begin Page text
It is significant when you’re making $12,000 a year. There’s been a lot of time in my life when making a $78 monthly payment was no big deal, but the last few years have not been those times. I’ve definitely learned to live differently. But by my standards, I still live well. I think if you can find the right balance in your lifestyle and your finances, then you’re in an OK place to make the decision that I’m going to do this big, scary thing.
Can you talk a little about what that balance meant for you? Were you able to build enough time into your regular Thunderbird schedule that you could make a little extra, or how did that…?
I still have a very hard time quitting that job, because of paralyzing fear. I grew up very comfortably, and there’s this fear of living paycheck-to-paycheck—it’s the most terrifying feeling to me. That’s what keeps me doing so much work, and probably forever will keep me doing so much work—that fear of not having money. Thunderbird was very flexible in scheduling so that I could go to school, and is still very very flexible so that I can run the business.
How many hours were you going to school?
I was going to school four days a week, for eight hours a day. I would leave beauty school at 4:45 to get to Thunderbird by 5, work until midnight and then get up and do it again. And then every weekend I’d work at Thunderbird, too. So I would work there probably 4 to 5 shifts a week. And I still work 4 to 5 shifts a week. It’s a lot.
And with the transition out of school, out of just events and into regular shop hours, was that because you felt like you’d had the income squared away with Thunderbird?
end Page text
begin Source records
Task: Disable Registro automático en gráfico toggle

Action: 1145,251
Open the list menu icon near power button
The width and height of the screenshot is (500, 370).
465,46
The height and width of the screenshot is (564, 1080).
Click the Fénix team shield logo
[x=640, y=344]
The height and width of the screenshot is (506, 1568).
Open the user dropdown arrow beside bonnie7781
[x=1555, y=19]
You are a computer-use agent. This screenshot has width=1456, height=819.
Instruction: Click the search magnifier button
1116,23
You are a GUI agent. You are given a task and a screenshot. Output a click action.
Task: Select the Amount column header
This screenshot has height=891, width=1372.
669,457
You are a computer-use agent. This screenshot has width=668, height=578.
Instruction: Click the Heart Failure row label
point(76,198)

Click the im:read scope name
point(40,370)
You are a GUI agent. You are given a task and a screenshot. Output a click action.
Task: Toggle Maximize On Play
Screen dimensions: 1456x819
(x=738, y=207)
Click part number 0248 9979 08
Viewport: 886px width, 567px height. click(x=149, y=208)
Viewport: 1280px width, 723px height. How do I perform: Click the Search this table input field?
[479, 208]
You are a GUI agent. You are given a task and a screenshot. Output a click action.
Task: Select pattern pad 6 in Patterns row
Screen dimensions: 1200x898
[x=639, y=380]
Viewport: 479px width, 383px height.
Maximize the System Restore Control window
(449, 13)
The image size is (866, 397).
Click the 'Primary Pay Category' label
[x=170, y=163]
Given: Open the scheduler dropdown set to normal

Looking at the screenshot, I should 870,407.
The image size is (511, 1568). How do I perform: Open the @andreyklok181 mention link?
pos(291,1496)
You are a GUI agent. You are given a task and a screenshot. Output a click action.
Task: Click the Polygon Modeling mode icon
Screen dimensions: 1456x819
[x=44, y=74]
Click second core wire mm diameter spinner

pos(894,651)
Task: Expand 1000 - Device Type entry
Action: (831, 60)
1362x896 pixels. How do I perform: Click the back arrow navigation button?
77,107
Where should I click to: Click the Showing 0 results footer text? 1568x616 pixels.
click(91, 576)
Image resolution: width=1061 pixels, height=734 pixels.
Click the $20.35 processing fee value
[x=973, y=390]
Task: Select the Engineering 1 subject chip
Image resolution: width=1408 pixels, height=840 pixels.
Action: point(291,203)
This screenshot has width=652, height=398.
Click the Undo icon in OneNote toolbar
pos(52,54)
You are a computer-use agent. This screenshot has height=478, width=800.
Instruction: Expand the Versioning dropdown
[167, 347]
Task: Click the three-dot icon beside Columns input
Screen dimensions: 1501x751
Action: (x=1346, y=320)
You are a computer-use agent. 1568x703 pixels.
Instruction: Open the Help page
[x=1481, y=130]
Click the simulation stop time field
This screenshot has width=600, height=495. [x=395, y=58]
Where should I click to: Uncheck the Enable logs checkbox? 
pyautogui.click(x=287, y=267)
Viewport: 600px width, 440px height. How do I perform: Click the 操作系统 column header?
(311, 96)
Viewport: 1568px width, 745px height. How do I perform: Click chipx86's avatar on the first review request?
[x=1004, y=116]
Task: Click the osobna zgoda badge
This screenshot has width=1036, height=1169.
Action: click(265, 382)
end Source records
*What you need to do*.
A) Render everything from the line containing "Viewport: 1568px width, 745px" down to the end of the rows as a JSON list of strings, one string per line, leaving out any blank lines.
B) Carry the interview about working at Thunderbird while starting a business forward from its last line.

*Final answers*.
A)
[
  "Viewport: 1568px width, 745px height. How do I perform: Click chipx86's avatar on the first review request?",
  "[x=1004, y=116]",
  "Task: Click the osobna zgoda badge",
  "This screenshot has width=1036, height=1169.",
  "Action: click(265, 382)"
]

B)
When I did the math, it was a low enough risk, and in general nail salons have a very low overhead. That was part of why I was like, “I can do this.” I rarely have to pick up product. My biggest expense is rent. When I started the business, before I signed my lease, I did all the math and figured out I would lose, worst case scenario, $5,500 if I signed a six-month lease and if it just bombed. At the time, I had enough set away in my savings that $5,500 could come out of my savings, or I could write someone a check for that, in theory. Initially everything came out of my personal savings, because I wasn’t making enough profit to pull it out of my business account. I think the first month’s rent came out of my savings. Unfortunately the same kind of fear that drives me to save personally is also reflected in my business finances. I couldn’t feel like I’d been making enough to justify pulling out my Nails Y’all credit card to pay for new bottles of shellac, so I was pulling that out of my savings, too. I corrected that about halfway through. But I learned a lot from that.
It’s amazing that you even had significant savings.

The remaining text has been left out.